WHAT NEEDS TO BE DONE: From the start of the listing through the line holding "coord(216,1015)", inclusive, give each line as a string in a JSON list, one per line, with blank lines skipped. Leave the pictures out of the answer.

Source records:

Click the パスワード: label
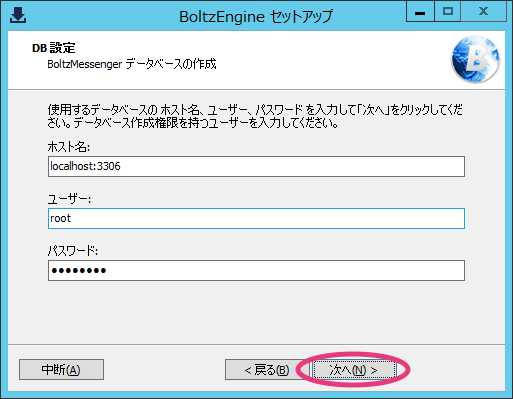pos(73,251)
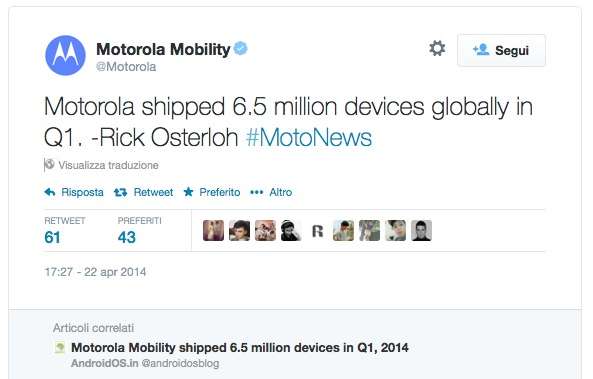View the 61 retweets count
Image resolution: width=593 pixels, height=379 pixels.
coord(52,238)
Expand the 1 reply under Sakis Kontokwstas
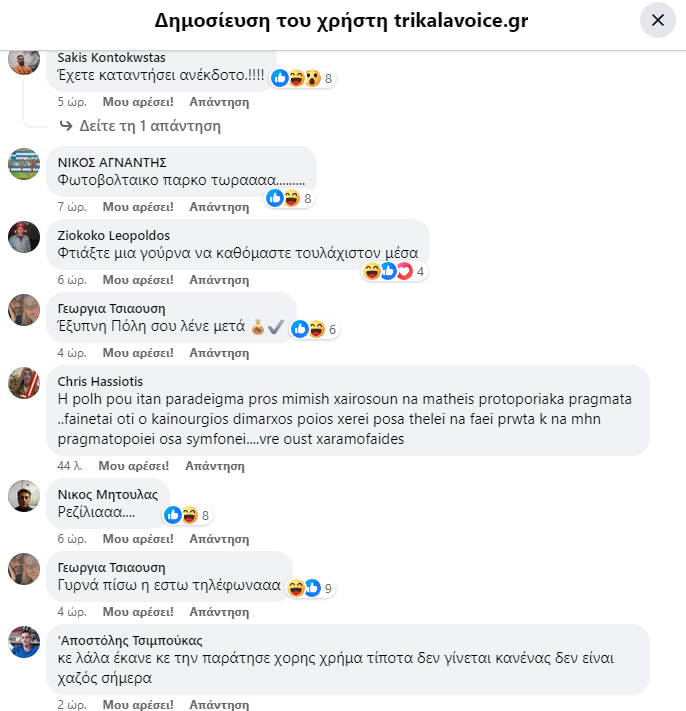Viewport: 686px width, 711px height. (x=141, y=126)
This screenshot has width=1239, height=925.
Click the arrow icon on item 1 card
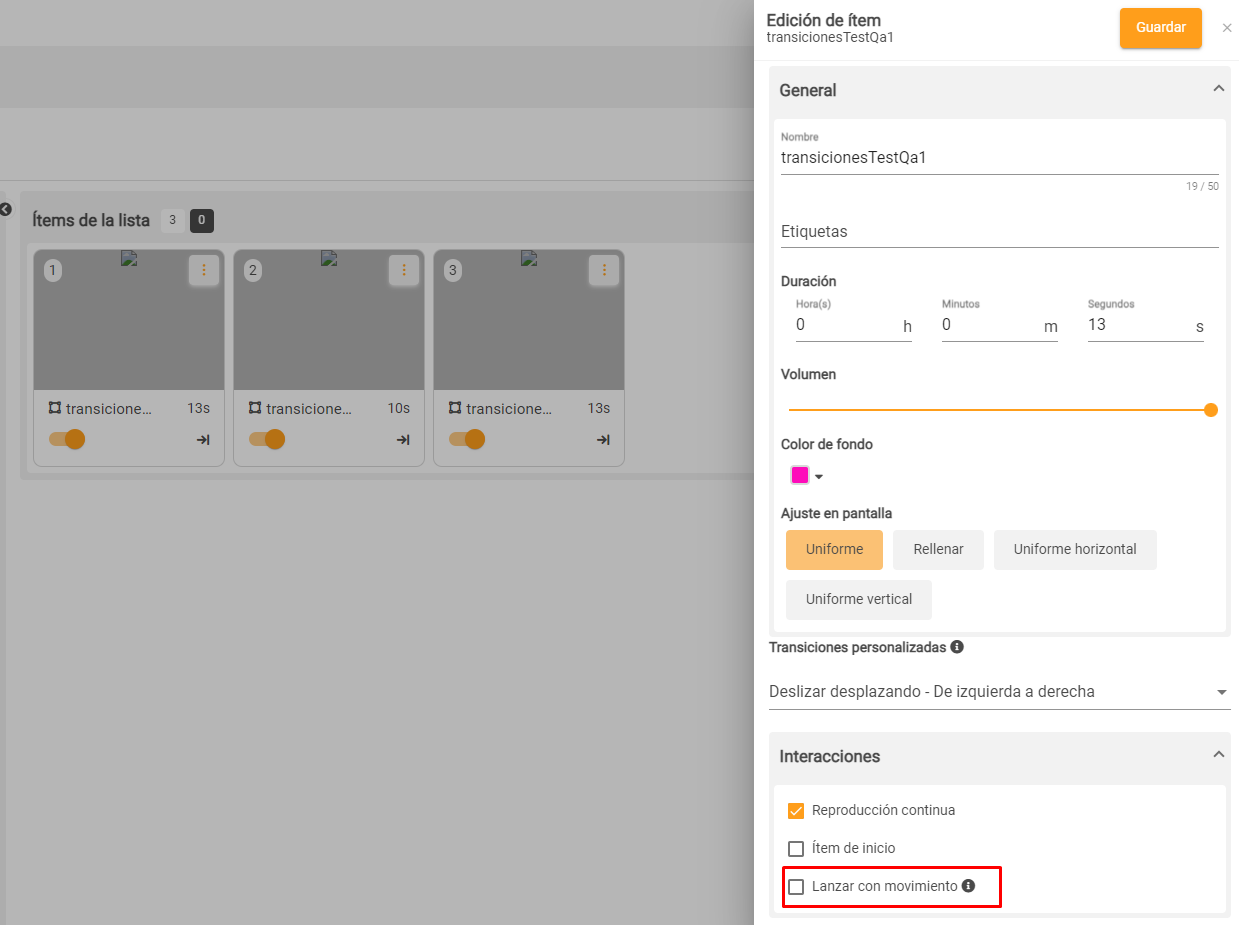(203, 440)
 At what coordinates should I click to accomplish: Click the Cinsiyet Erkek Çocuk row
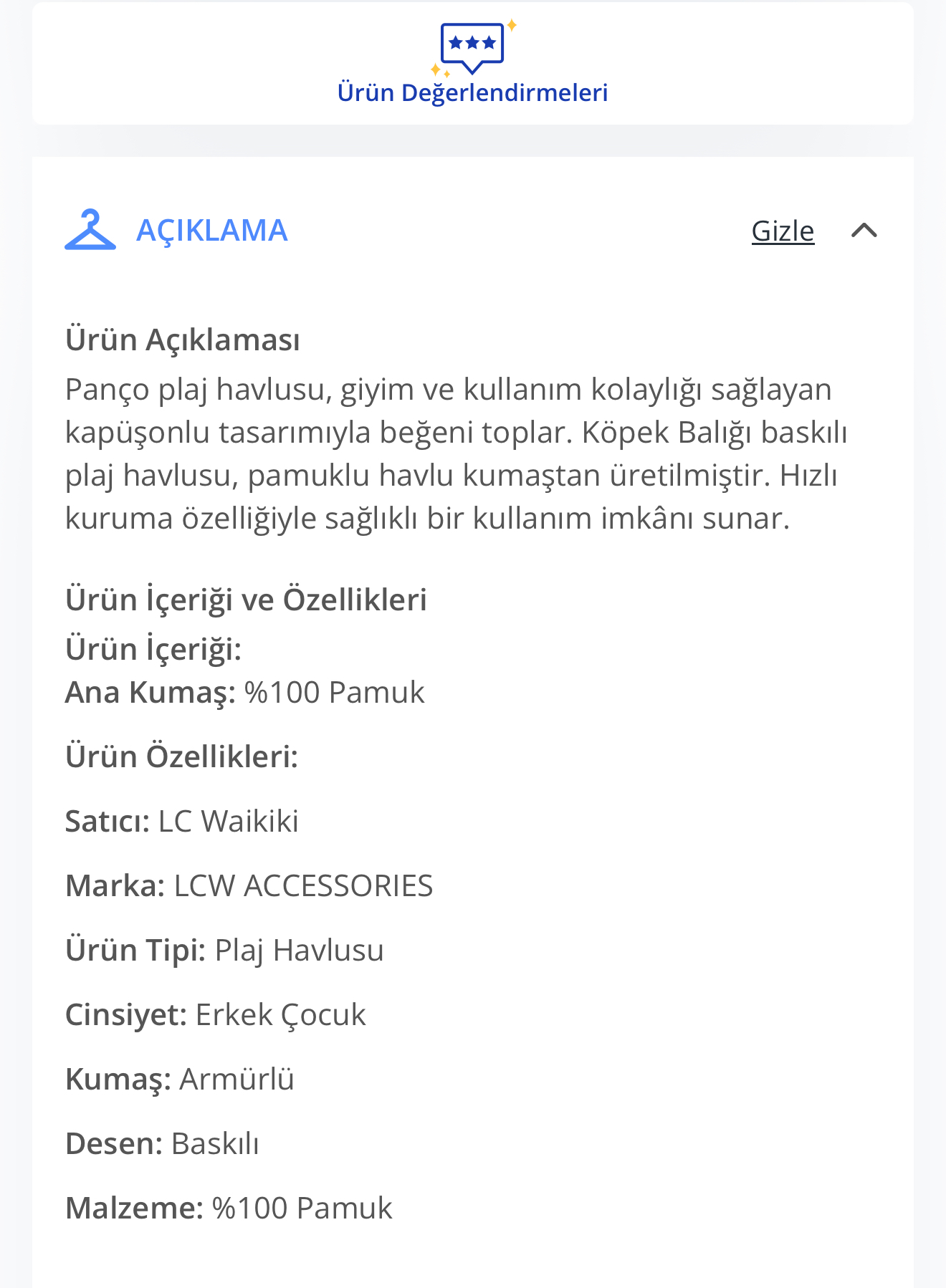coord(216,1015)

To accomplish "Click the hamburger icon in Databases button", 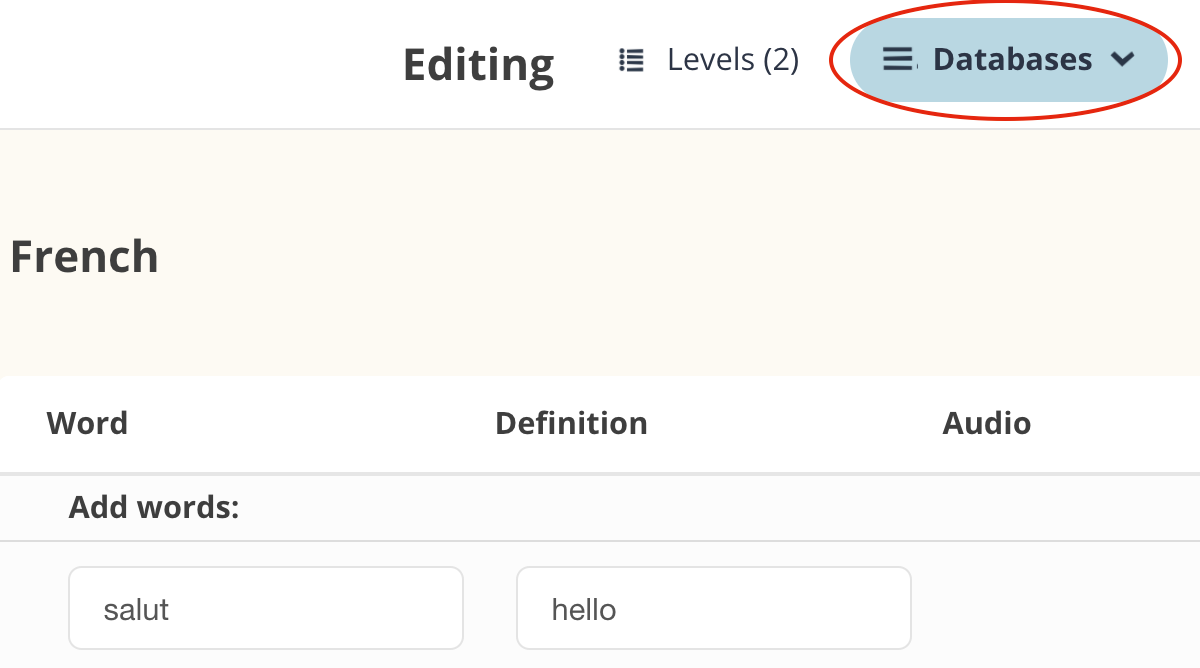I will (898, 60).
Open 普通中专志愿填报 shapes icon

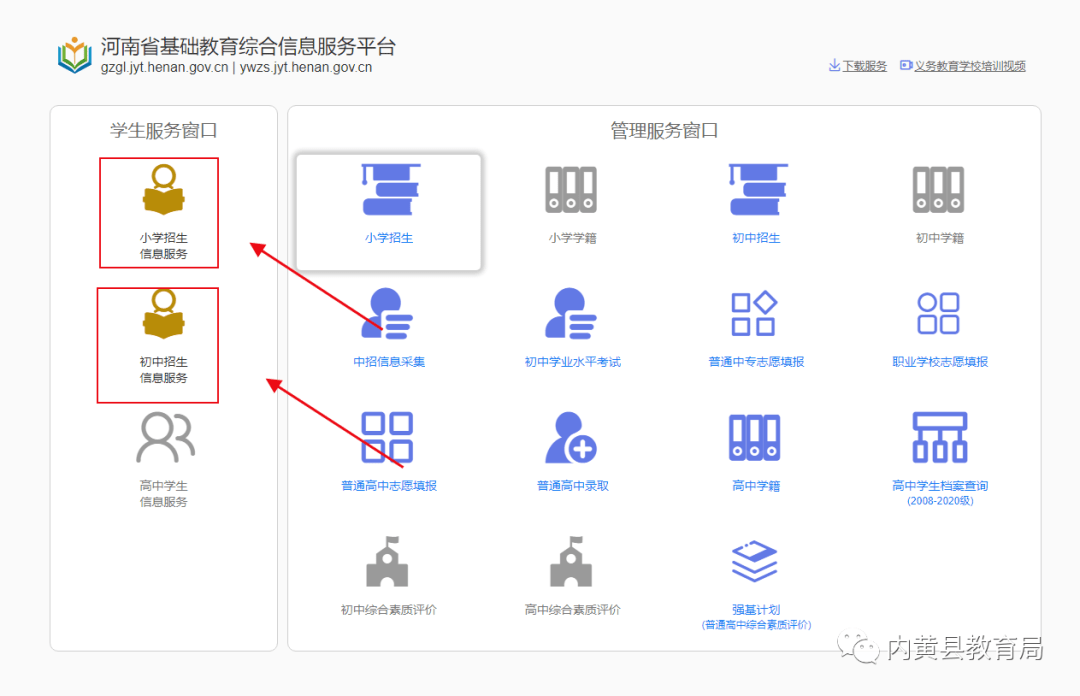[754, 314]
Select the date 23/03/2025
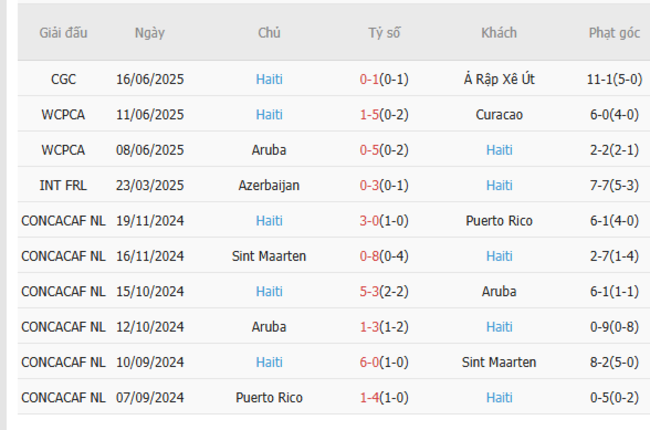This screenshot has height=430, width=650. tap(150, 185)
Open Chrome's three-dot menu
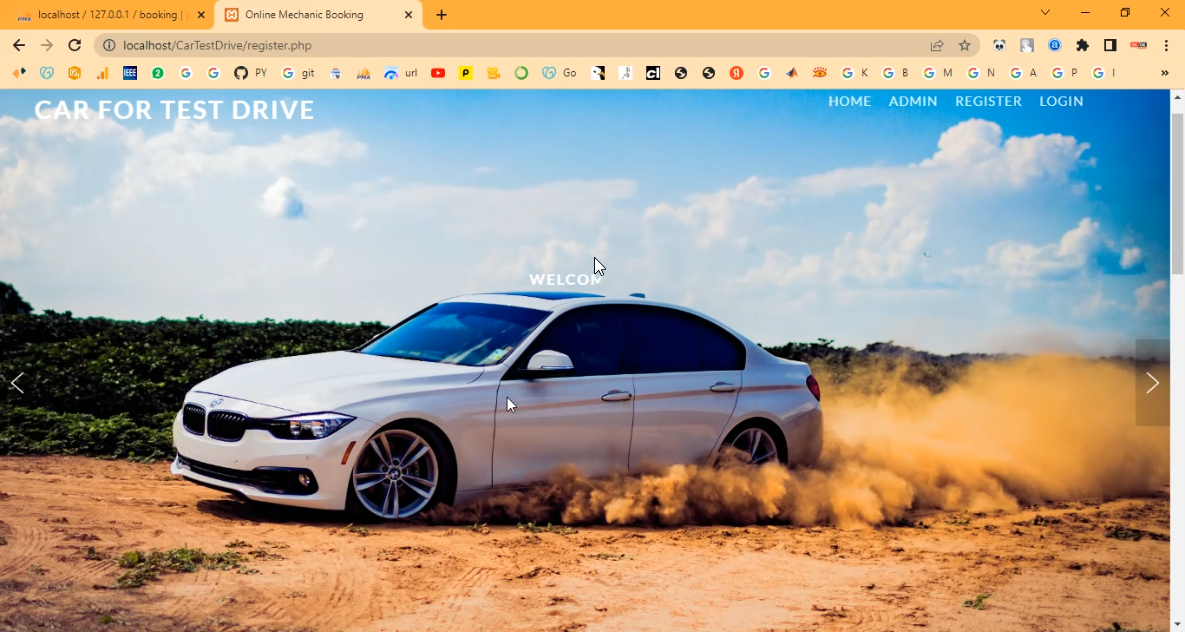The width and height of the screenshot is (1185, 632). (x=1166, y=45)
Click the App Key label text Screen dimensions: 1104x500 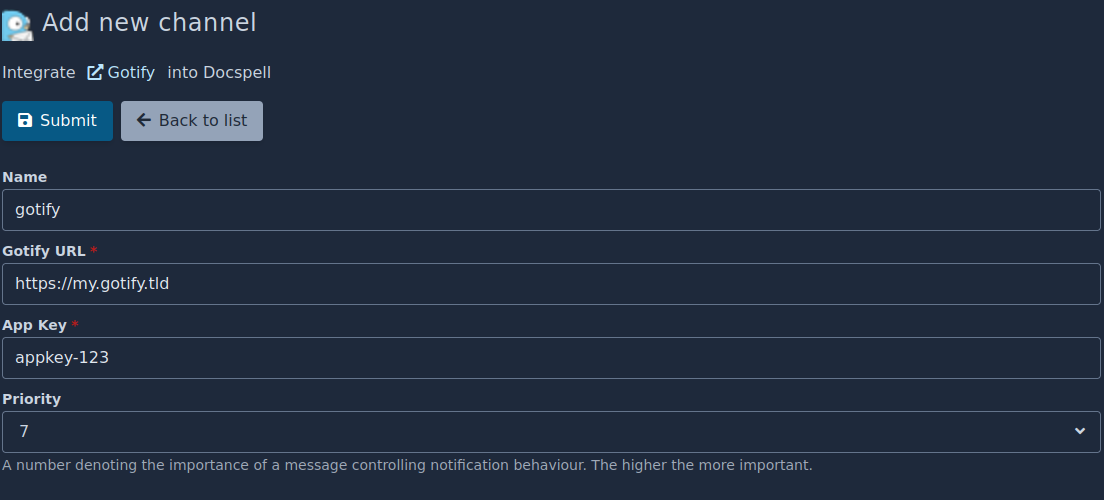(35, 325)
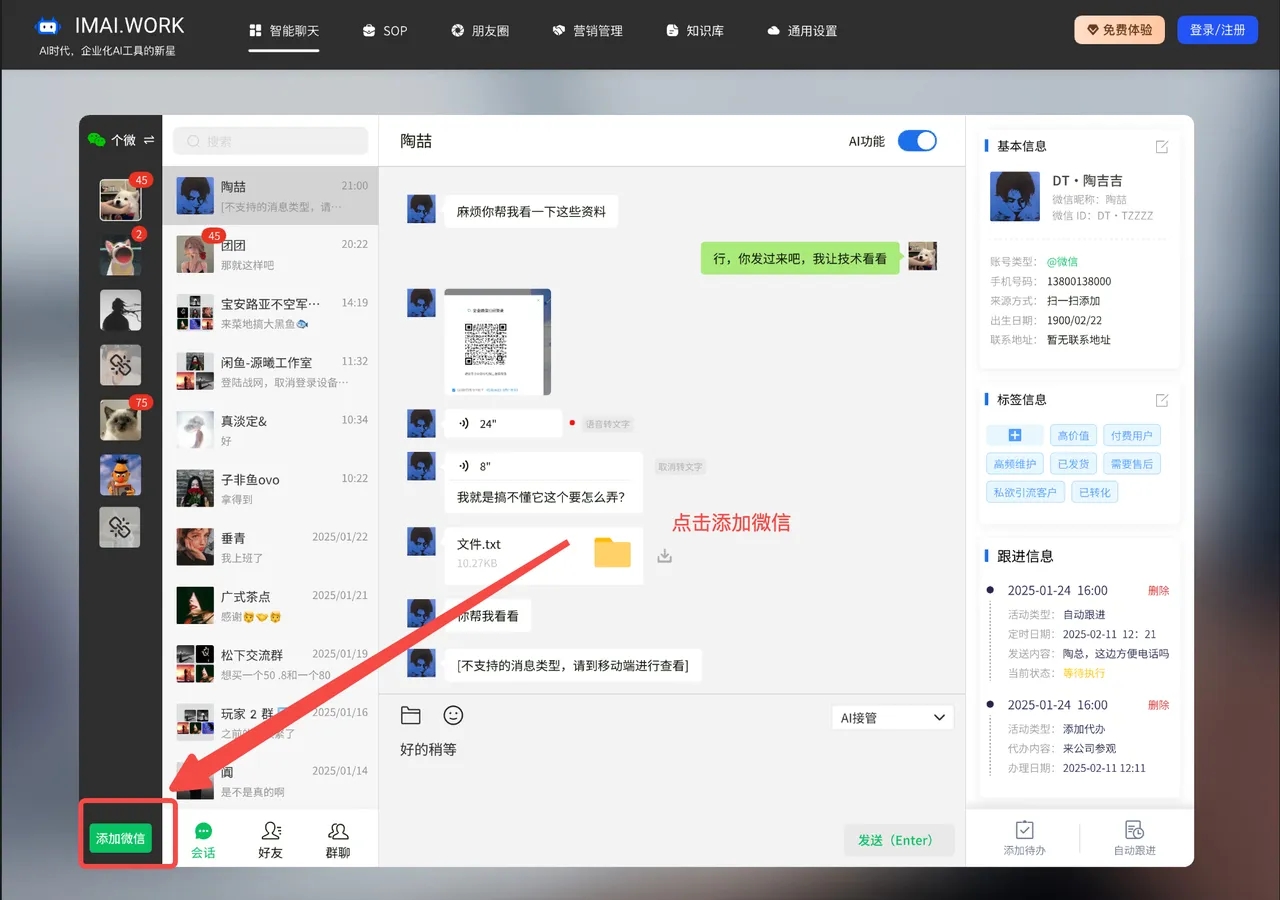Click the 添加待办 icon
The image size is (1280, 900).
[x=1024, y=838]
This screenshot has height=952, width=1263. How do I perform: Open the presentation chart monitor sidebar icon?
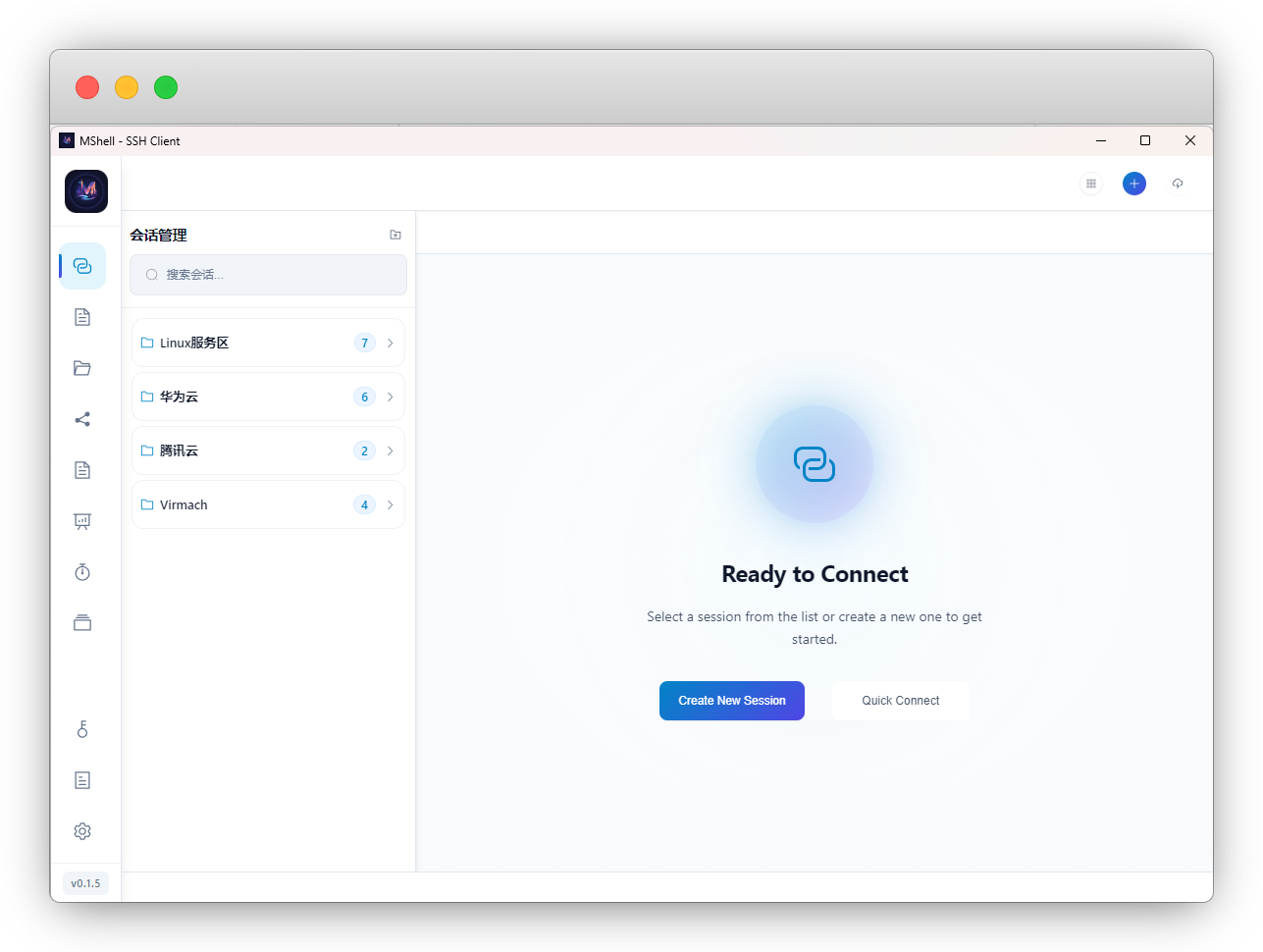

EXERCISE ANSWER:
[
  "Click the パスワード: label",
  "pos(73,251)",
  "View the 61 retweets count",
  "Image resolution: width=593 pixels, height=379 pixels.",
  "coord(52,238)",
  "Expand the 1 reply under Sakis Kontokwstas",
  "Viewport: 686px width, 711px height. (x=141, y=126)",
  "This screenshot has width=1239, height=925.",
  "Click the arrow icon on item 1 card",
  "(203, 440)",
  " At what coordinates should I click to accomplish: Click the Cinsiyet Erkek Çocuk row",
  "coord(216,1015)"
]